Remember that the unix shell is ten years older than DOS, and
most of the best ideas in DOS were actually copied from the unix
shell, such as piping and IO redirection, to name a few.
Chuck
On Tue, 22 Jan 2002, Georgina wrote:
> Hi
>
> WEll on the subject of ease of use, I believe that it is down to perception of
> the user. Windows users have to remember keyboard shortcuts for both the OS
> and the screen reader. Even with the pull-down menus, support lists are
> frequently asked how to access something that is easily found. Blind people
> have to attempt to gain a spatial understanding of the screen's layout. I
> think that the obscession to use the GUI is to feel that it brings an equal
> access but this is sadly an illusion as if the program doesn't have keyboard
> shortcuts then we're stuffed.
>
> Since January 1st I've been using Linux to deal with my e-mail because of the
> number of attempts to infect my PC with the Bad trans virus, or whatever it
> was called. Anyway, I find that I can deal with mail a lot quicker under
> Linux then I can with Windows.
>
> When you consider that to exit many programs you press the letter "q" or "x"

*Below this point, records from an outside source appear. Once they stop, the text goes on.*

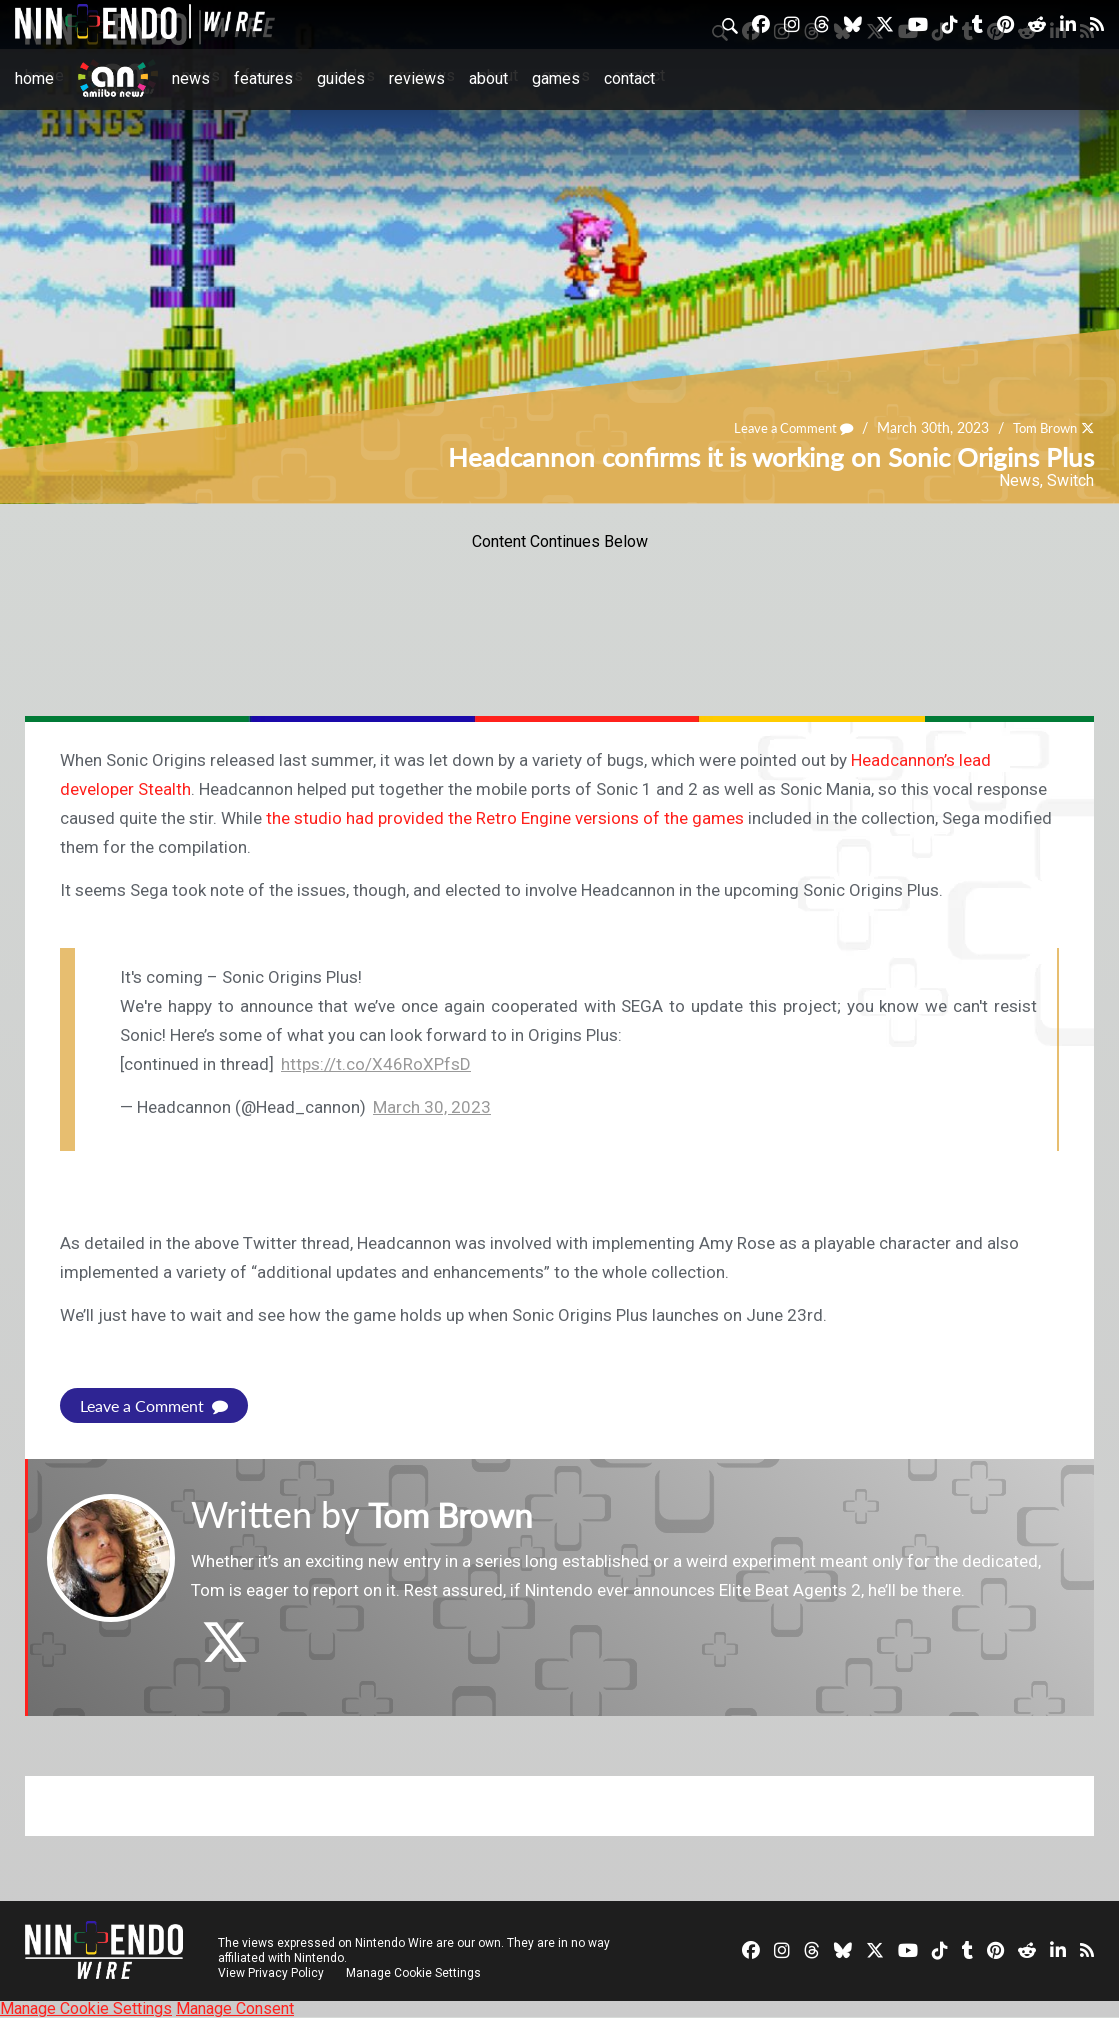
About (488, 78)
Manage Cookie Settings (414, 1973)
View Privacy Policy (271, 1973)
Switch (1070, 480)
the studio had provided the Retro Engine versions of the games (505, 818)
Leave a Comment (781, 428)
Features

> which is a lot easier than alt + F4.
>
> I've also discovered a simple but great menu program which can easily make
> Linux even easier than Windows as it does work by pressing shortcuts (Letters
> of the alphabet), arrow keys and the return key. This menu system is called
> pdmenu, check it out.
>
> The bash shell shouldn't be
> compared with DOS because they are worlds apart. The history buffer, auto
> complete and long filename support make it superior and far more blind friendly.
>
> Don't get me wrong, Windows provides better OCR support and perhaps the
> internet but this is how it is now, who knows what the future might bring.